Mercury Theater’s WOMEN OF SOUL is a love letter to some of the most iconic female vocalists of the 20th and 21st centuries, both old-school and new-school. Writer and director Daryl D. Brooks’s musical revue incorporates a wide range of icons featuring an ensemble of nine (eight women and one man). Brooks’s book honors the true nature of the revue — WOMEN OF SOUL does not have a plot. Rather, ensemble members take turns introducing the show’s powerhouses with a few biographical facts before one of their counterparts tears into a solo number or medley of greatest hits.
With this format, I learned some interesting tidbits about each of the artists. But of course hearing those hits sung live onstage is the real reason to see WOMEN OF SOUL. Because the revue includes so many different iconic singers, I do think it presents a challenge for the ensemble. It’s hard to emulate such canonical figures as Whitney Houston and Adele because audiences have such a strong sense of those voices.

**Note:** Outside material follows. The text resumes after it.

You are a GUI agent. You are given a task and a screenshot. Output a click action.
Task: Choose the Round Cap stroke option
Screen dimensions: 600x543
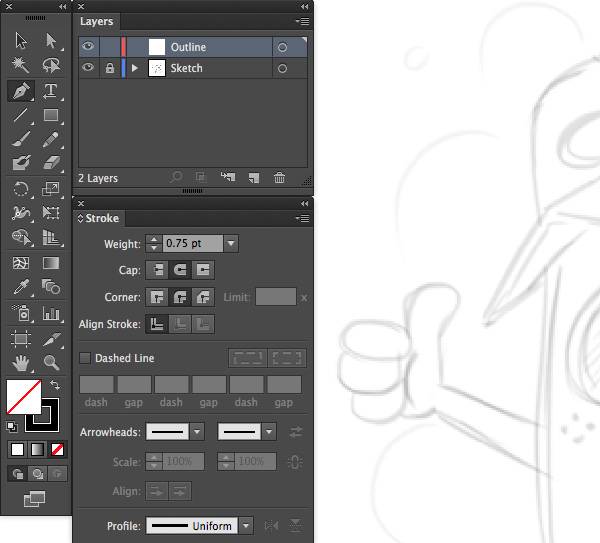coord(181,270)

The old-school vs. new-school binary also becomes a motif in the show’s second act opening in a charming riff-off that pairs hits like “It’s Raining Men” by The Weather Girls next to “Umbrella” by Rihanna. It’s an engaging set-up and a way to transition to the more contemporary singers featured in the second act. That said, Brooks doesn’t fully commit the second act to the new-school artists, occasionally making a jarring transition back to more of the classics that would fit in the first act. Structurally, I would have liked to see full commitment to more recent artists in the second act. It wouldn’t deter from the overall theme that these women also faced considerable obstacles on their way to fame.
That said, I think every woman in the cast has a true moment to shine. Some of the ensemble members are more suited to the old-school songs, while others shine with more contemporary songs. Robin da Silva nails classics like Gladys Knight’s “Midnight Train to Georgia.” Jessica Brooke Seals possesses the powerful belt and charismatic stage presence that makes her a real winner in a show like this; she tears into Etta James’s “I’d Rather Go Blind,” playing the song both as a vocal tour de force and also underscoring every emotional beat. Colleen Berry’s vocals sound remarkably like Janis Joplin, and her take on “Piece of My Heart” easily lands. Hannah Efsits seems the veritable embodiment of Teena Marie, an artist that I’m admittedly less familiar with, on “Lovergirl.” She also has a delectable duet on “Fire and Desire” with the show’s sole male ensemble member Dwight Neal, who plays Rick James alongside her. Rhonda Preston captures Natalie Cole’s inflections beautifully in “This Will Be (An Everlasting Love),” while also bringing a renewed and unique energy. Cynthia Carter combines power and verve on Tina Turner’s “Simply the Best.” Jerica Exum uses her lighter tone to her advantage in a Mariah Carey medley, and she delivers on those whistle tones in “Emotions.” Aerial Williams, who
recently played Diana Ross in TREVOR: THE MUSICAL and again embodies her here, also makes nice work of Janet Jackson’s “Control.” She’s also one of the finest dancers in the company, executing Mercury Artistic Director Christopher Chase Carter’s choreography with precision.
WOMEN OF SOUL’s production design mirrors the glitz and glam of the powerhouse ladies in the show. Costume and wig designer Rueben D. Echoles has no shortage of sparkle and sequins in his costume designs, and he uses the outfits to really capture the iconography of the women in the show. Angela Weber Miller’s simple proscenium set design lends a nice versatility to space, letting the singers take center stage, and Denise Karczewski’s lighting design adds to the concert vibe. G. “Max” Maxin IV’s video designs guide viewers through each number and showcase real-life photos of each woman of soul; usually these kinds of projections seem overplayed, but they work well for this show.
The show concludes with a crowd-pleasing Aretha Franklin medley, and it’s a fitting conclusion to a show that’s all about providing joy to audiences and showcasing some of the most powerful women in music history. WOMEN OF SOUL delivers the kind of high-energy tribute that makes up the best kind of revue, and the songs are irresistible.
WOMEN OF SOUL runs through March 6, 2022 at Mercury Theater Chicago, 3745 North Southport Avenue. Tickets are $35-$80. Visit MercuryTheaterChicago.com.